Right now I am using the following css for this problem:
.block-editor-tabbed-sidebar__tab[aria-controls*="patterns"], .block-editor-tabbed-sidebar__tab[aria-controls*="media"] { display: none !important; }
@fgbarrios - previous solution doesn't work any longer (5th june, 2025): replace "path" with "p" and "patterns" with "pattern".
// Remove Gutenberg patterns from the menu
function remove_menus_appearance_patterns(){
// Appearance > Patterns
remove_submenu_page('themes.php', 'site-editor.php?p=/pattern');
}
add_action('admin_menu', 'remove_menus_appearance_patterns');
Right now I am using the following css for this problem:
.block-editor-tabbed-sidebar__tab[aria-controls*="patterns"], .block-editor-tabbed-sidebar__tab[aria-controls*="media"] { display: none !important; }
That worked for me - but I also needed to add some extra CSS to remove the gradient mask on the tabs:
.block-editor-tabbed-sidebar__tablist { mask-image: none !important; }
It does feel a bit unexpected to have a completely empty patterns tab when there are no patterns available:
Would be good to double-check this one with design folks. Should we hide the tab if there are no patterns? Cc @WordPress/gutenberg-design
Should we hide the tab if there are no patterns?
Thanks for the ping, and I'd love to open that question even more broadly. Certainly it's not a good experience to see something permanently empty, but other options are to link to the core pattern directory, or link to the site editor pattern manager. For me it boils down to: what is the spirit of the API? If as Carolina notes it is to disable the core patterns, then the tab should not go away, it should just have a better empty-state. Presumably if you create a pattern yourself, synced or otherwise, then it would show up here.
If we did want an API to disable the patterns tab, IMO that same API should also disable the editor > Manage patterns link, the site editor Patterns section, the ability to create a pattern (both synced and unsynced), because all of those entrypoints would each be similarly confusing, as an empty inserter tab is. And this feels like a fairly wide-reaching API that I'm not sure is actually what we want.
Thanks for the prompt reply @jasmussen!
I wasn't thinking of an API to disable the patterns tab because as you say that would require disabling patterns everywhere in order to work well. But we could perhaps only show the patterns tab if there are any patterns to show, instead of showing it empty. Then, as soon as the user created a pattern, or switched to a theme with patterns, the tab would reappear. I haven't looked into how straightforward that would be to implement yet, just wondering whether it's something we might want to do.

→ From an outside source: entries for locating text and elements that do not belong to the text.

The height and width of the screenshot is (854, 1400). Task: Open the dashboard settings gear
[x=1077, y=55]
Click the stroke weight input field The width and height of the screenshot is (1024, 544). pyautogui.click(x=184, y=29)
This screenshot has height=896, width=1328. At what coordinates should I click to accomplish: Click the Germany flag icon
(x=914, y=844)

Yep, that's valid, I'm just not sure what problem it solves. The patterns menu item will still be there even if your theme doesn't have any patterns, and it boils down to the fact that patterns are enabled as a feature: you can create your own, synced and unsynced. The theoretical benefit of disabling the tab is that a small interface of the editor is cleaner for people who do not use the feature at all. But it's at the cost of a little bespoke conditional code for just that, and the potential opportuntity cost that people don't learn about what patterns can do, which especially if the contentOnly changes graduate from experimental, really elevate the experience. From that perspective, the missing opportunity here is to show something better—even clearer help text that explains the what and why of patterns—in the empty patterns tab.
Ok that makes sense! Let's give the patterns feature some more time to mature before hiding any UI. I'll go ahead and close this one for now. Thanks everyone!